Exercise requirements - In the listing below, find the line with "Given: Select the" and the line with "Task: Click the blue globe icon". Repeat those two lines and all lines between them exactly.
Segment Start: Listed records
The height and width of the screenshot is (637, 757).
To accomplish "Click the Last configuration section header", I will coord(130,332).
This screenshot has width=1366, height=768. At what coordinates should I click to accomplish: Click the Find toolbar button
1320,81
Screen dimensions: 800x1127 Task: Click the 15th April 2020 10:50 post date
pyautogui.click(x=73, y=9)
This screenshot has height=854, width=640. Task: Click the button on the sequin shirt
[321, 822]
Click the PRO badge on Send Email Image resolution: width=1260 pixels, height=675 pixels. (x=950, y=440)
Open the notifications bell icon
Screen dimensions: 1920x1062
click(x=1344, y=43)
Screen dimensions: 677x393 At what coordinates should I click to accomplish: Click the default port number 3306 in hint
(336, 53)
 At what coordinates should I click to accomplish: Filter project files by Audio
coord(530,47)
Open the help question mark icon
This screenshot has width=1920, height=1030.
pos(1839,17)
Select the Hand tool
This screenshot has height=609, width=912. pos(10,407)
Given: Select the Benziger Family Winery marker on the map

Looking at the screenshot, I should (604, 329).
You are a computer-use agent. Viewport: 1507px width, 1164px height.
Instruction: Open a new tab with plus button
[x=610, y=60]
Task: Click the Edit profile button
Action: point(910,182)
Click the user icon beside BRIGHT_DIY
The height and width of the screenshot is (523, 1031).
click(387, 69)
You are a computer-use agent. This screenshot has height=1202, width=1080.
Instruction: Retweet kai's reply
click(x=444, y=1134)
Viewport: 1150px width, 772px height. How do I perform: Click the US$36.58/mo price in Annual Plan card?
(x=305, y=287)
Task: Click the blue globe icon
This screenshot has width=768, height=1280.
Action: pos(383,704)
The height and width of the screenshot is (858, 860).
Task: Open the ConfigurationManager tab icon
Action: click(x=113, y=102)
Segment End: Listed records
Reply to the task -
Given: Select the Benziger Family Winery marker on the map

Looking at the screenshot, I should (604, 329).
You are a computer-use agent. Viewport: 1507px width, 1164px height.
Instruction: Open a new tab with plus button
[x=610, y=60]
Task: Click the Edit profile button
Action: point(910,182)
Click the user icon beside BRIGHT_DIY
The height and width of the screenshot is (523, 1031).
click(387, 69)
You are a computer-use agent. This screenshot has height=1202, width=1080.
Instruction: Retweet kai's reply
click(x=444, y=1134)
Viewport: 1150px width, 772px height. How do I perform: Click the US$36.58/mo price in Annual Plan card?
(x=305, y=287)
Task: Click the blue globe icon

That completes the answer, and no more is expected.